Sulla scia di questa domanda siamo arrivati al tema successivo – la meditazione, che ha il suo posto nello stile di vita del n. 1 del mondo. I pensieri negativi nei vari ambiti della vita cercando ogni giorno di destabilizzarci, ma la chiave sta nel modo in cui li affrontiamo. E Djokovic in questo si distingue dai suoi colleghi.
“Come ogni persona, passo attraverso degli alti e bassi e ogni giorno ho dei pensieri che non mi piacciono e che mi danneggiano, più che essermi utili. Posso dirvi quello che funziona per me – non cerco di rimuovere questi pensieri e queste emozioni, cerco invece di accettarli, di trovare il modo per affrontarli e trovare la soluzione per poter indirizzare tutta questa energia a mio vantaggio. Questa è una spiegazione un po’ semplice, ma, ripeto, ognuno lo fa a modo suo. Qualche volta può sembrare innaturale, in certe situazioni, ripetere a te stesso affermazioni positive o dire delle parole positive , ma si tratta di qualcosa che aiuta molto, perché il mondo delle energie intorno a noi funziona in questo modo – tutti noi abbiamo un campo elettromagnetico e quello che emani, quello ricevi indietro. Per questo mi sforzo sempre di essere sereno e che lo siano le persone che mi stanno attorno, le notizie che leggo, le situazioni in cui mi trovo… Quando sei attorniato da questa energia e organizzi in questo modo la tua vita, allora ottieni risultati positivi”.

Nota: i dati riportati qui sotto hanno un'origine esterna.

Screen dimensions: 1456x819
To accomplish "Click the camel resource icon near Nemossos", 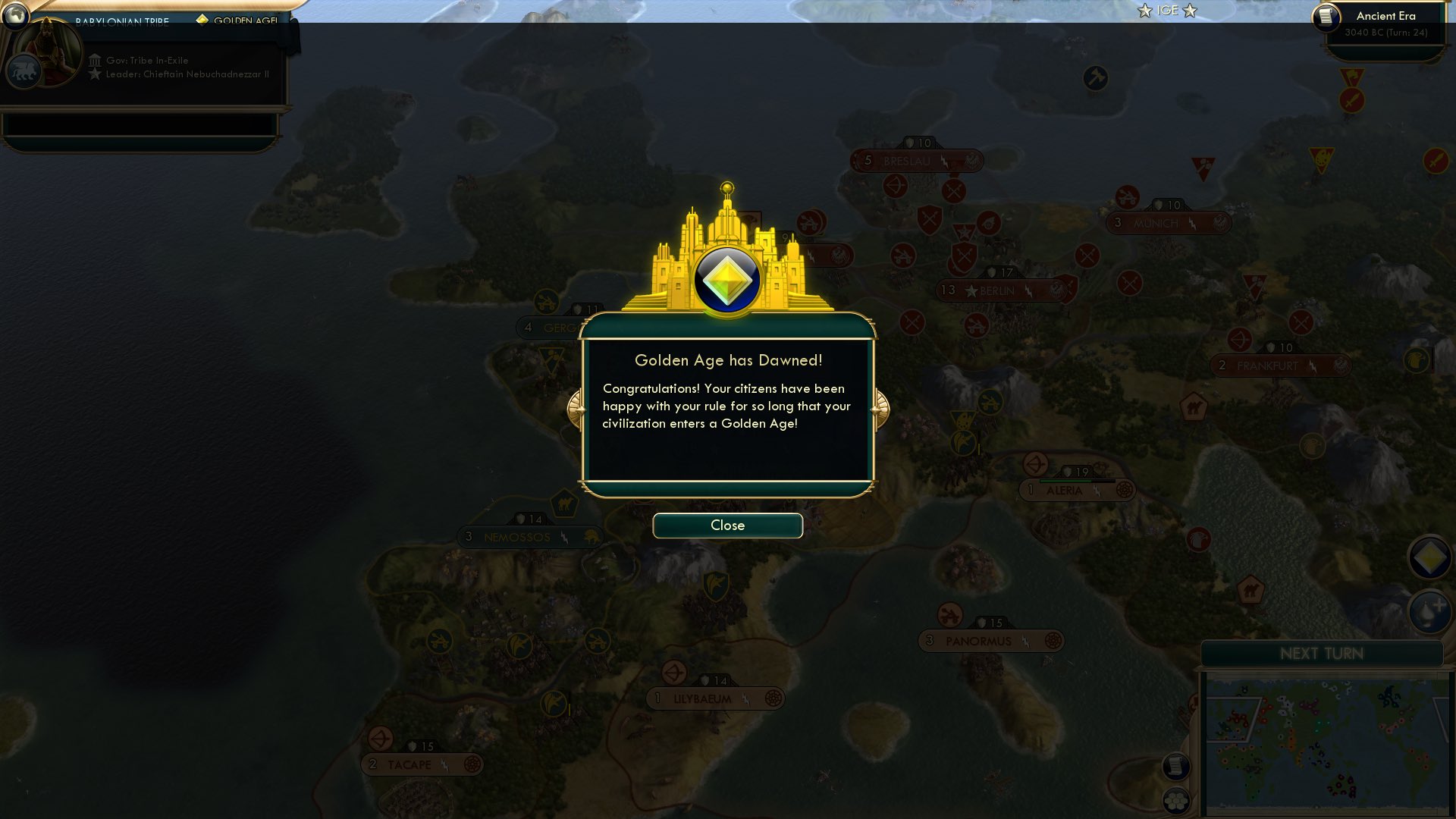I will point(565,504).
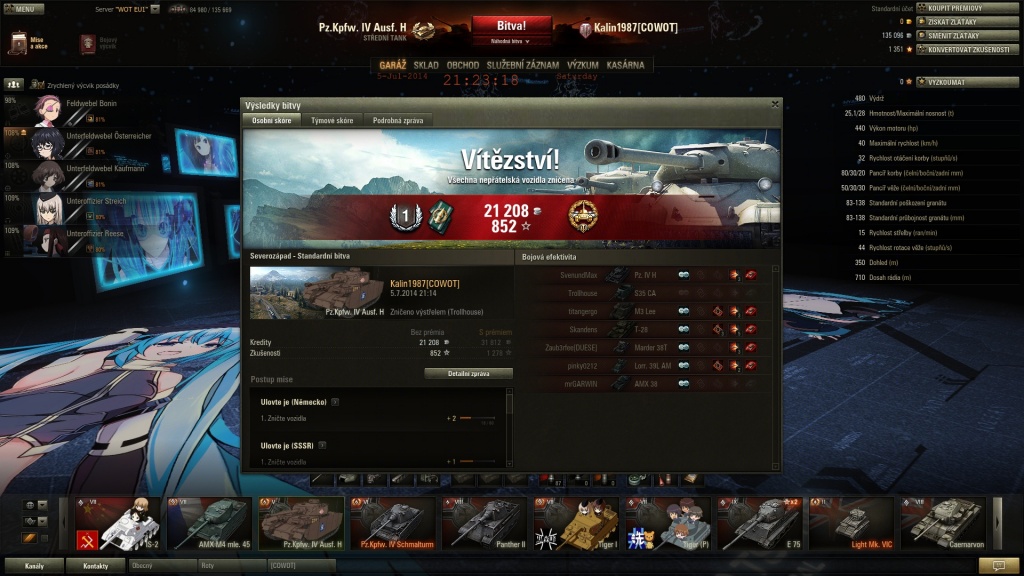Select the Caernarvon tank thumbnail
This screenshot has width=1024, height=576.
click(943, 523)
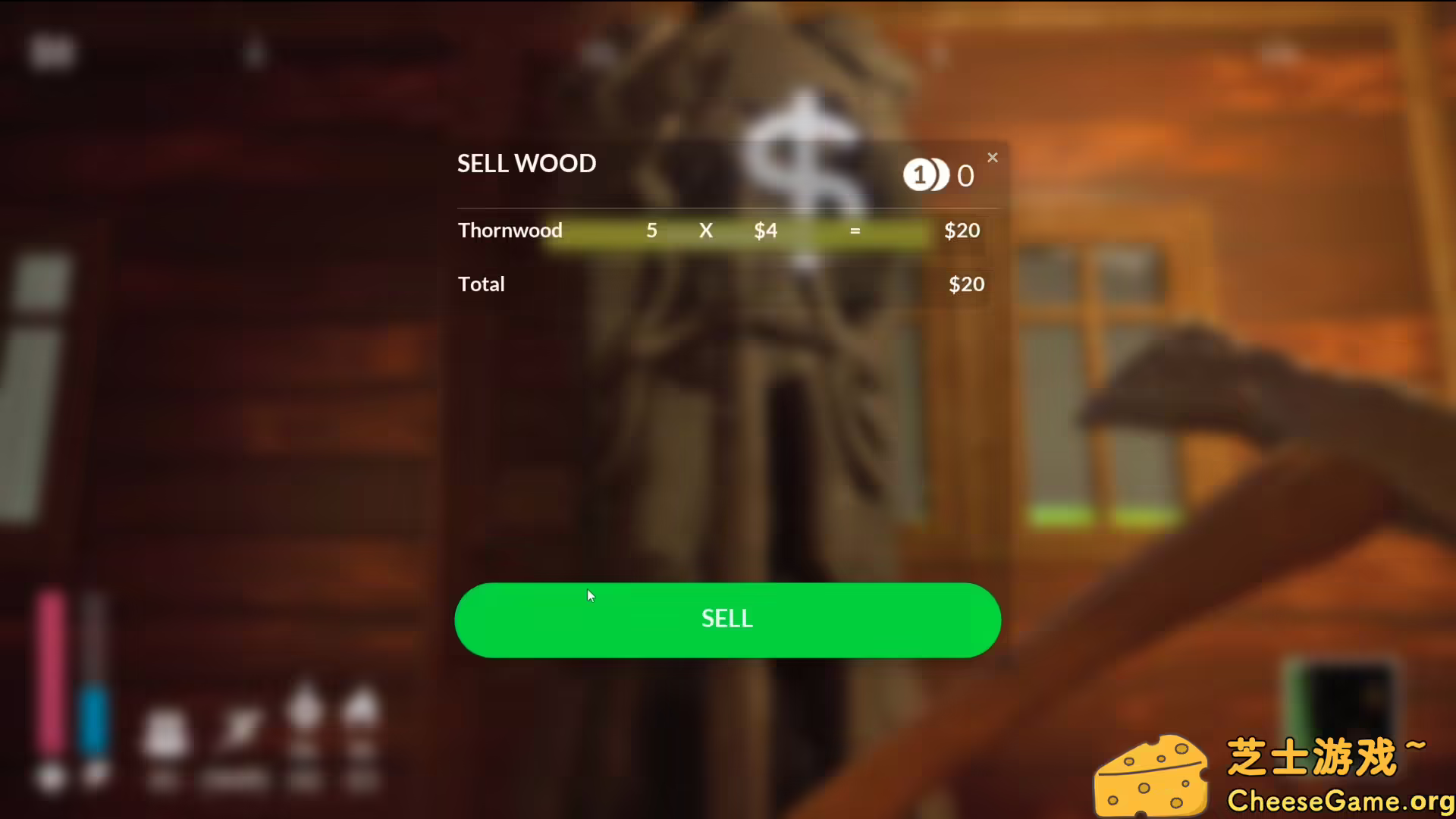Image resolution: width=1456 pixels, height=819 pixels.
Task: Select the Thornwood row label
Action: pos(510,230)
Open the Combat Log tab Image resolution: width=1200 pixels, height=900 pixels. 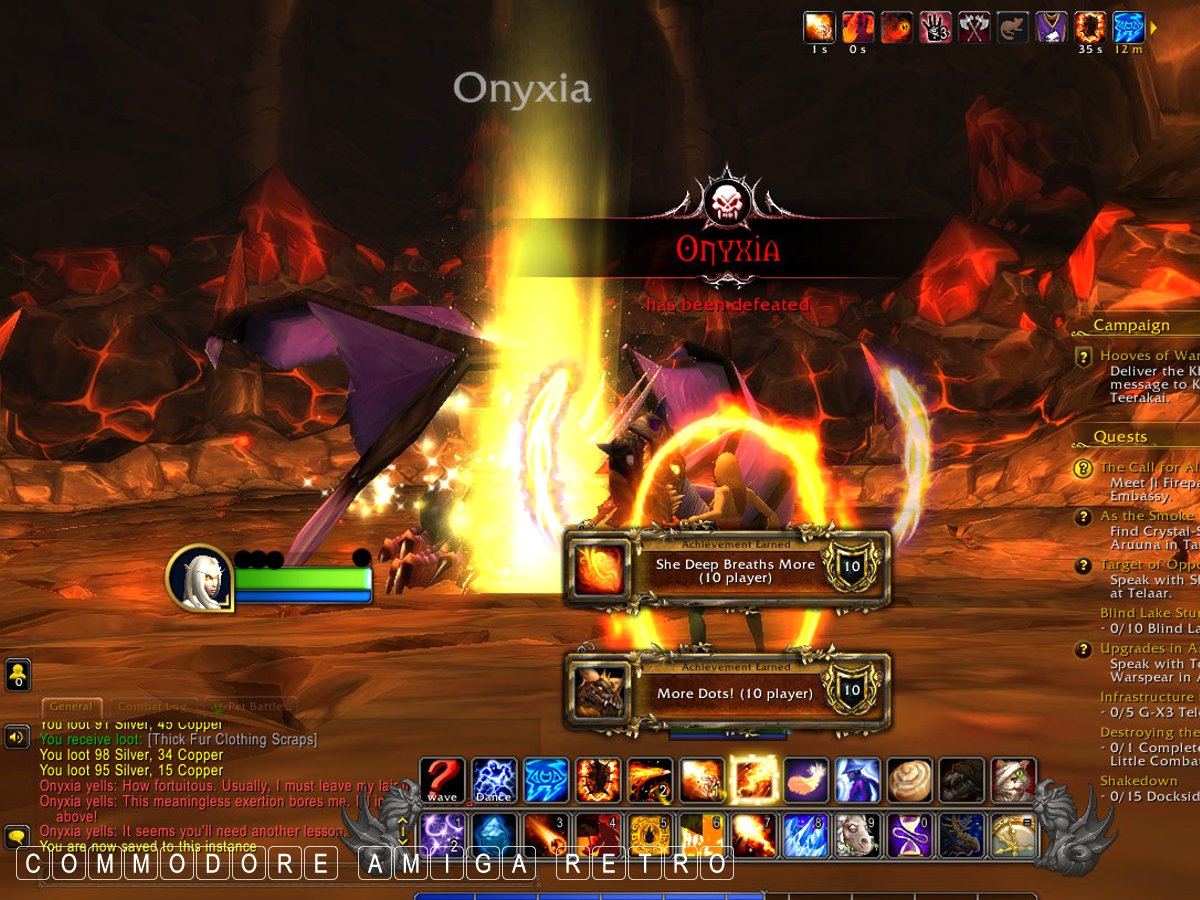[x=153, y=706]
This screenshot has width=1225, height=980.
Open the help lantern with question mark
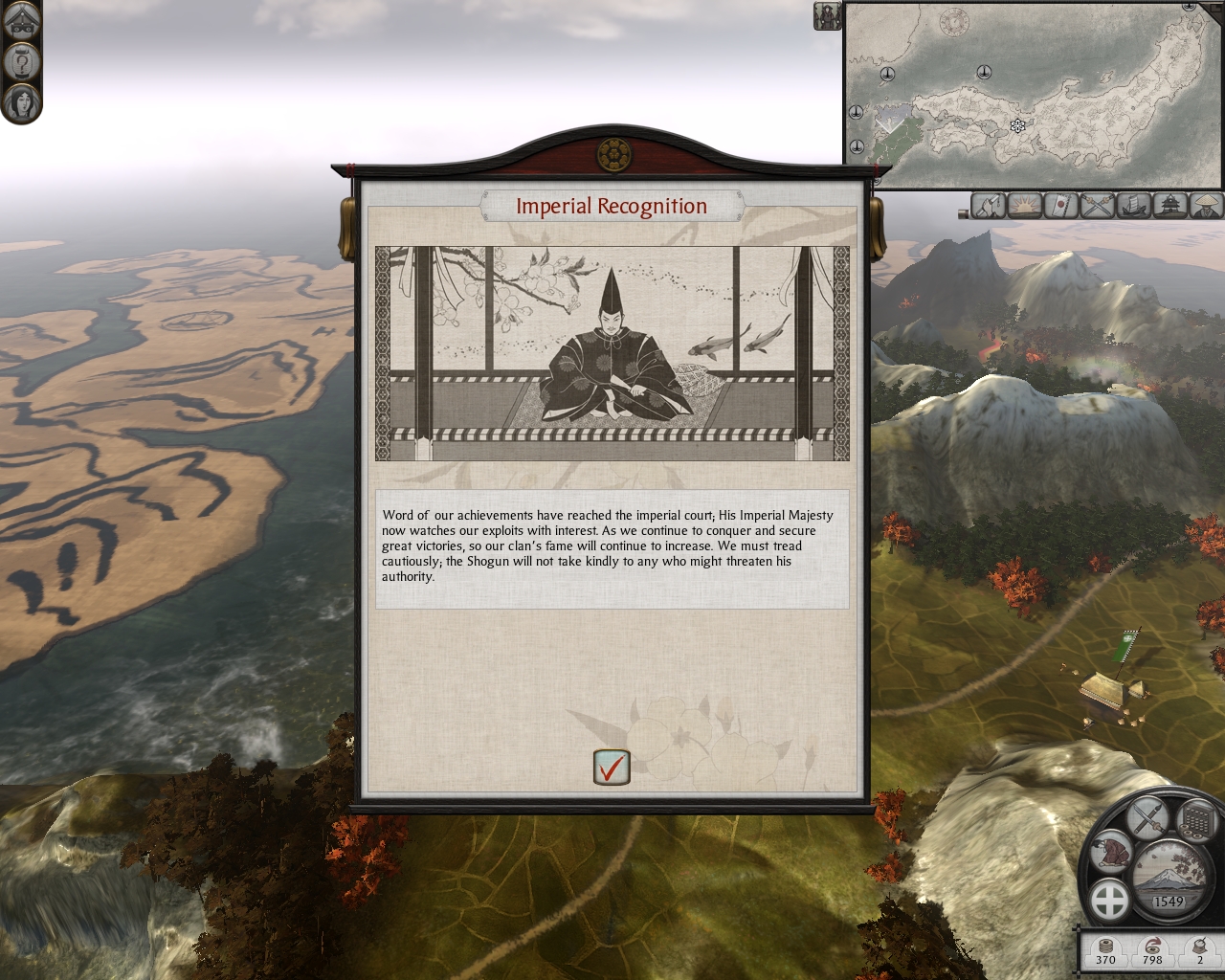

Come ultima cosa abbiamo chiesto a Djokovic un messaggio per tutti i suoi tifosi in Serbia.
“Mando loro tanto amore e un grande saluto. Non dimenticherò mai quello che la gente in Serbia ha organizzato per me nel 2011, la festa di bentornato dopo la vittoria di Wimbledon, quando sono diventato n. 1 al mondo. L’ho detto quella volta e lo ripeto ora che sarò eternamente grato a quel popolo per un evento così bello e una giornata indimenticabile – mando loro amore e energia positiva affinché li accompagnino nelle loro vite”.